The API uses standard HTTP status codes to indicate the success or failure of requests.

Status Code	Meaning
200 OK	Successful request.
400 Bad Request	Invalid input or missing required parameters.
401 Unauthorized	Invalid, expired, or missing API key.
429 Too Many Requests	Rate limit exceeded.

Detailed error messages are provided in the errors array in the response body.
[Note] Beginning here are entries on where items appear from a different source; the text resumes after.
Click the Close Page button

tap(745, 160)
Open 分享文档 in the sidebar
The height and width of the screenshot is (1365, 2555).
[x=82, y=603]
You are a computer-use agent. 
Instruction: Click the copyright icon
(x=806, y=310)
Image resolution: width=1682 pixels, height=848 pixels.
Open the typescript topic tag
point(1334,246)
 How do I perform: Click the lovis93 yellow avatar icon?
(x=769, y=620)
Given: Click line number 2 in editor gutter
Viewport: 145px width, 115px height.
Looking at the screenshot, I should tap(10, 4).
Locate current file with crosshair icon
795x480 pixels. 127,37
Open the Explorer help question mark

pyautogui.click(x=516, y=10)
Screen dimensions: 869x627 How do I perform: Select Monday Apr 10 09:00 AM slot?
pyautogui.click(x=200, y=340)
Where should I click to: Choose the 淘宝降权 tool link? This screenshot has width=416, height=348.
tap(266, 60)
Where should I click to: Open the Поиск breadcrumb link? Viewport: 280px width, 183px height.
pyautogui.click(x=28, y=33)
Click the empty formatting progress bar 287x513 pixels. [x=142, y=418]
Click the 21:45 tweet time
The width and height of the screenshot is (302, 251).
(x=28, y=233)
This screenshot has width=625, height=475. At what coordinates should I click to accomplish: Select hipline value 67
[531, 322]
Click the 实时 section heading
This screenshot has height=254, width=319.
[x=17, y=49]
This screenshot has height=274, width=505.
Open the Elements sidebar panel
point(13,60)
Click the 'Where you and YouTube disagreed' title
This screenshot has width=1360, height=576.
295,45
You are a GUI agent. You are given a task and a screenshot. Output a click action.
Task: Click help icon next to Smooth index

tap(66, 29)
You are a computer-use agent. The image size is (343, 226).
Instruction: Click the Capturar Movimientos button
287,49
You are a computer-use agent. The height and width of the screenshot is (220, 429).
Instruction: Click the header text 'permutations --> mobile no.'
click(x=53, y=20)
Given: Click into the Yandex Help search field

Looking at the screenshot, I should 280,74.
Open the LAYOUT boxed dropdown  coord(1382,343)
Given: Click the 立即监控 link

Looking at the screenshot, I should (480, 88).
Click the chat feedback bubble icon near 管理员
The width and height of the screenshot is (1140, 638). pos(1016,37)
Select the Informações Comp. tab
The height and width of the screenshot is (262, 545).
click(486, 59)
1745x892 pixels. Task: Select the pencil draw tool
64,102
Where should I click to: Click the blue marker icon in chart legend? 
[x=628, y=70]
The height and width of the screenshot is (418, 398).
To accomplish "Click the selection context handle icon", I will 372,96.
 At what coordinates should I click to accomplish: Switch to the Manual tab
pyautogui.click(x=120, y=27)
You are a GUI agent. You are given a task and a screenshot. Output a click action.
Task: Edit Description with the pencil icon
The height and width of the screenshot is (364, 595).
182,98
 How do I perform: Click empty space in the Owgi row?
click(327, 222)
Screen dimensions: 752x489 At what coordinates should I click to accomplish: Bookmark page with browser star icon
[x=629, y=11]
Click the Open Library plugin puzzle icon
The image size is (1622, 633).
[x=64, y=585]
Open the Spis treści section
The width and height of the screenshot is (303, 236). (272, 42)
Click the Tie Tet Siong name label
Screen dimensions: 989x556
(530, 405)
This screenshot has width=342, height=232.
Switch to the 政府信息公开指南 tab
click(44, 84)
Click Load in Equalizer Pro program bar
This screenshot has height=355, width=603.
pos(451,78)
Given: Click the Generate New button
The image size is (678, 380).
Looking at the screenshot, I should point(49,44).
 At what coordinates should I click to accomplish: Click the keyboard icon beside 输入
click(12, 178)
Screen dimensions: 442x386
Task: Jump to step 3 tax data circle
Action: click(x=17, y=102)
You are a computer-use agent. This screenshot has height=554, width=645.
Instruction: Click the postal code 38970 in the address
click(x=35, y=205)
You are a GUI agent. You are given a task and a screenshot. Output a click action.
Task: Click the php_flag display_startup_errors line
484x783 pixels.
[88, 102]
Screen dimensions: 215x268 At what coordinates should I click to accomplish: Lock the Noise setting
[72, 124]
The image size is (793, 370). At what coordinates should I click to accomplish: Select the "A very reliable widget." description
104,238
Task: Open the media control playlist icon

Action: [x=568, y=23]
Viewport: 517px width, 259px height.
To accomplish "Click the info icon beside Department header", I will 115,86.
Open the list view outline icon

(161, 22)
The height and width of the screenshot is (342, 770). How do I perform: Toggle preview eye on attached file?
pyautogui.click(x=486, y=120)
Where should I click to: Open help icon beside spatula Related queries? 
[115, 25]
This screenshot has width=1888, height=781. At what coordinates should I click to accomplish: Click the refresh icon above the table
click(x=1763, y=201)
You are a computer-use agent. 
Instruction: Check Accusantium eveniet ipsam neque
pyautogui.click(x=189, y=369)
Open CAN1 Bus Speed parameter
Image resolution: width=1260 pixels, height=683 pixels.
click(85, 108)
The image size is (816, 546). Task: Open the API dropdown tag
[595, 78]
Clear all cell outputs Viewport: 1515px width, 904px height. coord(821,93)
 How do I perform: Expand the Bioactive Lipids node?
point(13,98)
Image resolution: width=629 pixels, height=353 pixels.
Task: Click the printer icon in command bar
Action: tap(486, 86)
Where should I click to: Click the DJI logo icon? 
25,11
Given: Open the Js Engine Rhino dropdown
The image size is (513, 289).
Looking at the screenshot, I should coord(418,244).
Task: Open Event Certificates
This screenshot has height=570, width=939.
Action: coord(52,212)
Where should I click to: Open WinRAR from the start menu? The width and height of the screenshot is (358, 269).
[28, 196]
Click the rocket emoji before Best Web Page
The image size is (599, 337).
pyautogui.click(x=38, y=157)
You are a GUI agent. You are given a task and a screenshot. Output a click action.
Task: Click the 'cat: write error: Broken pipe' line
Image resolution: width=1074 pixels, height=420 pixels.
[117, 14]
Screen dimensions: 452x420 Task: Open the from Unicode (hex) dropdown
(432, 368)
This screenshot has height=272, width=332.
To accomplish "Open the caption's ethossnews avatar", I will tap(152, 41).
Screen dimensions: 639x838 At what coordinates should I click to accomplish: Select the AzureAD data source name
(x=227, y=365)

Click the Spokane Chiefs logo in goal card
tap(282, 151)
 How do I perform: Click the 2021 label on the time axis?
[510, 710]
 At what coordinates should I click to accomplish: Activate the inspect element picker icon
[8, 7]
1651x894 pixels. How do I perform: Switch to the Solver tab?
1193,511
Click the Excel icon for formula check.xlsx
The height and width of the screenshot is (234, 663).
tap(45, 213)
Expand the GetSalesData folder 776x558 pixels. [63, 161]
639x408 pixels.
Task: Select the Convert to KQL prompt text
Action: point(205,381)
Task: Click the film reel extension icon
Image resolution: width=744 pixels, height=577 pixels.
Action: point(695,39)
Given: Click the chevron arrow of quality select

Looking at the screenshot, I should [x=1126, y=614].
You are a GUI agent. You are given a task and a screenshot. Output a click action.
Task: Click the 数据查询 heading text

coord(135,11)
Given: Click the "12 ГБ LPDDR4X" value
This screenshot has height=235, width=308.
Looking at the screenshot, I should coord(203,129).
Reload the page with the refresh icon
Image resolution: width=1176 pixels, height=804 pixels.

These messages are safe to display to end users in your application.

Rate Limiting

To ensure fair usage and prevent abuse, the API implements rate limiting. Current limits are:

• /data/search: 2,048 requests every 12 hours.
• /tools/combo-lookup: 4,096 requests every 12 hours.
• All other endpoints: 256 requests every 2 minutes.

If you exceed these limits, you’ll receive a 429 Too Many Requests response. The following response headers are included on all authenticated requests:

Header	Description
X-Rate-Limit	Maximum number of requests allowed in the current window.
X-Rate-Limit-Remaining	Number of requests remaining in the current window.
X-Rate-Limit-Reset	Seconds until the current rate limit window resets.

These limits are subject to change, so it’s advisable to implement these headers in your application logic.

Important Information

• API Key Security: Keep your API key confidential and never expose it in client-side code. You are responsible for your API key, and misuse may result in termination per our Terms of Service.

• Data Sanitization: Always sanitize outputs from our API before rendering them in your application. We don’t modify much of the data we import, so expect HTML and potential exploits aimed at the third-party websites we import to still be present in some datasets.